Strolling ancient streets amid the ruins of Corinth and Athens, or standing in the remains of Ephesus’ grand theater, leaves one contemplating the fact that Plato, Aristotle and biblical figures like Paul once passed this way and looked on the same hills in the distance or even the very stones of nearby buildings.

While visiting those places and savoring such thoughts last week, I also recalled an old Peanuts cartoon strip in which Lucy and Linus have built a sand castle on the beach and Lucy muses, “A thousand years from now people will look at what we have built here today, and be totally amazed.” Even as she speaks, rain drops have begun to fall.

Despite the rains, earthquakes, volcanoes and human plunderers of two millennia and more, enough yet remains of the ancients’ handiwork and engineering prowess to provoke genuine amazement. Still, one can’t help reflecting on the things that time and the elements have washed away, most notably of course, the teeming life that once thrived in the homes, shops, restaurants, temples and brothels (or lupanaria, “she-wolves’ dens,” as the Romans called them) where camera-clicking tourists now wander.

Mothers gave birth here. Children played. Young people fell in love. Myriad private and public dramas played out. And then they didn’t, because nature struck down these cities, or marauding strangers arrived and destroyed them, just because they could.

As for touching the stones where famous poets once stood, that proves an illusion in many cases. To see the originals, one must visit the British Museum in London or the Louvre in Paris, which means that plundering hasn’t ceased in modern times. We two-legged critters have most always practiced artistry and deconstruction in approximately equal measures.

In countless ways, the old and new reside together in cities like Athens and Istanbul. In case we hadn’t duly noted that, the universe arranged for my wife’s cell phone to signal an incoming text message as we stood under the 1,500-year-old dome of Istanbul’s magnificent Hagia Sophia. “Are you OK?” our daughter asked from half a world away. Only then did we learn that in a nearby district, Turkish police clashed with demonstrators in a manner that evoked headlines back in the United States.

Our guide in Istanbul delighted in teaching us history, including how for centuries, as today, Jews, Christians and Muslims have lived together peaceably in his city. So far as I could tell, he had his story straight.

He lost me, however, when he described construction techniques that ancient workers employed when building the massive Hagia Sophia church soon after the Roman emperor Constantine declared Christianity legal. Since wood, metal, and even mortar last a mere century or two, our guide explained, builders used only stones, which they sealed together with pigeon spit.

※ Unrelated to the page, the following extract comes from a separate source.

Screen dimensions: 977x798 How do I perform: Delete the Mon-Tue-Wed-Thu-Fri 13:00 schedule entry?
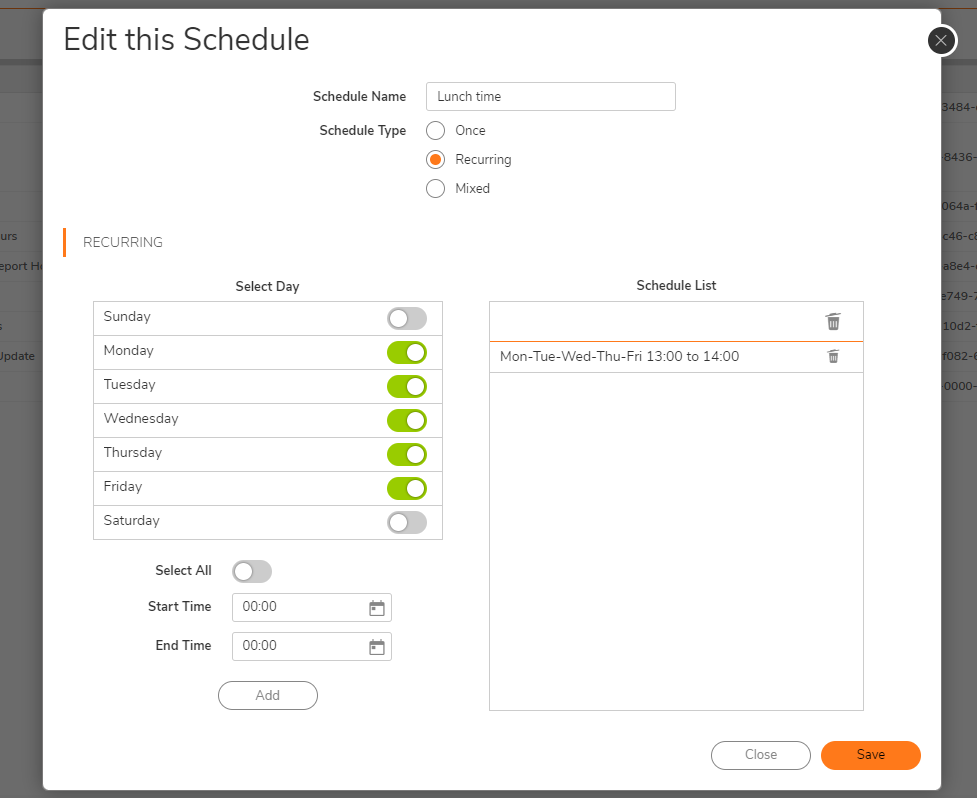pos(833,356)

This last detail staggered my imagination. Calculating the host of slaves and oxen required to hoist all those stones was hard enough, but cunningly seducing or forcibly choking millions of pigeons to steal their saliva? The very thought seemed monstrous.

Eventually the guide’s joke dawned on me. Birds don’t salivate. Even as ancient rabbis taught that the saltiness of salt can only be removed by mixing it with the afterbirth of a mule — a hybrid creature unable to procreate — our guide meant to tell us that whatever substance has held the Hagia Sophia together despite countless earthquakes doesn’t really exist. Some other power, not of creaturely devising, has kept that sacred place intact.

The same could be said, no doubt, for everything else the sun cannot wither, earthquakes crumble, or floods wash away.